* [SHORT EXERCISE]:
Copy out, without any change, the lines of the material below from the one containing "What do you see at coordinates (215, 298)" through the one containing "center [177, 35].", with both of those lines included.

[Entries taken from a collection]

======

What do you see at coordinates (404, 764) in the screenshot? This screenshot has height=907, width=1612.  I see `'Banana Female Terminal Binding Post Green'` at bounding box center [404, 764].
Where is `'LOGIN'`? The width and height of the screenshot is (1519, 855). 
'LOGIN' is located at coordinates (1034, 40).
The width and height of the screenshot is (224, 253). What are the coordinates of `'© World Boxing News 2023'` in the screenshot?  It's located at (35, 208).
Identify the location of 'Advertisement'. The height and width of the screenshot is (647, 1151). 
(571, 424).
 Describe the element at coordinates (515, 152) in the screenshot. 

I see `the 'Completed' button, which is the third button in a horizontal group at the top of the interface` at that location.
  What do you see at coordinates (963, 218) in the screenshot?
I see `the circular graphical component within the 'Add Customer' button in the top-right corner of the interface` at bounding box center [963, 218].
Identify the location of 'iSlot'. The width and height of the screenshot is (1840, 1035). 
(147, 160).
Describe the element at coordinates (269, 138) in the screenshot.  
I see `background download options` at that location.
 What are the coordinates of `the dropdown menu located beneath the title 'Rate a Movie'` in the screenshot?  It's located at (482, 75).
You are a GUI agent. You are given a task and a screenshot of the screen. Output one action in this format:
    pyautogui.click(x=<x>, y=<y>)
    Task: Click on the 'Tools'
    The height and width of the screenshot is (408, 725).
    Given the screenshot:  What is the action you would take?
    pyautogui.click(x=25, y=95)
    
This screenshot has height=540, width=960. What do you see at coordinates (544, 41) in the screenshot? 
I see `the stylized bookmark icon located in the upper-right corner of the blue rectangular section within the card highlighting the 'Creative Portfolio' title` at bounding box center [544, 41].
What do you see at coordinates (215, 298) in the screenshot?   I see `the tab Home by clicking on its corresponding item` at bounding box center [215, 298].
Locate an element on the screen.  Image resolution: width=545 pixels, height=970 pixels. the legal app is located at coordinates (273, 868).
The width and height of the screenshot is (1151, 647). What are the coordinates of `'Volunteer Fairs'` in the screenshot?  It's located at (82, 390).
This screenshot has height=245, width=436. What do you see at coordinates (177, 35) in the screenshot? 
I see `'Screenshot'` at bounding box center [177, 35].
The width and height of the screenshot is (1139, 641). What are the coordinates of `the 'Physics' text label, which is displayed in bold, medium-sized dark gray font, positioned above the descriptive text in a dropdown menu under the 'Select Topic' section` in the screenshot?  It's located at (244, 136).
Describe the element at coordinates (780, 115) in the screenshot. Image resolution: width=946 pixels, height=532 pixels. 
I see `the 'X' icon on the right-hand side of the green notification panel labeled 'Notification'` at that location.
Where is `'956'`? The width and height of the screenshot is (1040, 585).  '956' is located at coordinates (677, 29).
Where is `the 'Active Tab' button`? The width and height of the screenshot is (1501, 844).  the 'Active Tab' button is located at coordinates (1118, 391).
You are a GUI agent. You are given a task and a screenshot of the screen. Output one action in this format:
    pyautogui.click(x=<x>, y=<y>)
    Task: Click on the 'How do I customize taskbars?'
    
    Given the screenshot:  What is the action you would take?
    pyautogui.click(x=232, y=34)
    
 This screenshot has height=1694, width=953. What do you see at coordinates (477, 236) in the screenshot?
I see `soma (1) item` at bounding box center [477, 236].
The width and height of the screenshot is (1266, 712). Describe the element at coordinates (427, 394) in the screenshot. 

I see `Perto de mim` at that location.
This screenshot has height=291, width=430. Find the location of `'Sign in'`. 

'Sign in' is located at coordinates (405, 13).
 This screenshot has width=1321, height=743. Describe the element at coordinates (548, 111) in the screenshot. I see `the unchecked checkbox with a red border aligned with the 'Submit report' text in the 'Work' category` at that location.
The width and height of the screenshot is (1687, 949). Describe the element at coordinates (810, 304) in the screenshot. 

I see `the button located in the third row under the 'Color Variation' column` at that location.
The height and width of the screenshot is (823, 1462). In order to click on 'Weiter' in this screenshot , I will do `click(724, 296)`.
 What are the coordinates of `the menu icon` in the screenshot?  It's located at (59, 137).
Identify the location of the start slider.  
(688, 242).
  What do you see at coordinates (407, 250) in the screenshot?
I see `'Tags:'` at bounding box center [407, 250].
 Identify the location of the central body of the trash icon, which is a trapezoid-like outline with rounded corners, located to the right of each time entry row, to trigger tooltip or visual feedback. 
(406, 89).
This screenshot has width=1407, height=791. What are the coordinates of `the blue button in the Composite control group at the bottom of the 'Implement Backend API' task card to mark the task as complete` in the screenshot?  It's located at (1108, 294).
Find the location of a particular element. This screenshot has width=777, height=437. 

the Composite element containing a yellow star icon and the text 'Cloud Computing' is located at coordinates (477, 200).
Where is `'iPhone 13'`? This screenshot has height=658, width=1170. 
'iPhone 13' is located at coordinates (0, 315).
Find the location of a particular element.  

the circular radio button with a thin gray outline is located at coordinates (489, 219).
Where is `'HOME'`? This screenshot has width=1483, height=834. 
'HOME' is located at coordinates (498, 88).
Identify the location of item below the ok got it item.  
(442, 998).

======

* [RESULT OF THE TASK]:
What do you see at coordinates (215, 298) in the screenshot?   I see `the tab Home by clicking on its corresponding item` at bounding box center [215, 298].
Locate an element on the screen.  Image resolution: width=545 pixels, height=970 pixels. the legal app is located at coordinates (273, 868).
The width and height of the screenshot is (1151, 647). What are the coordinates of `'Volunteer Fairs'` in the screenshot?  It's located at (82, 390).
This screenshot has height=245, width=436. What do you see at coordinates (177, 35) in the screenshot? 
I see `'Screenshot'` at bounding box center [177, 35].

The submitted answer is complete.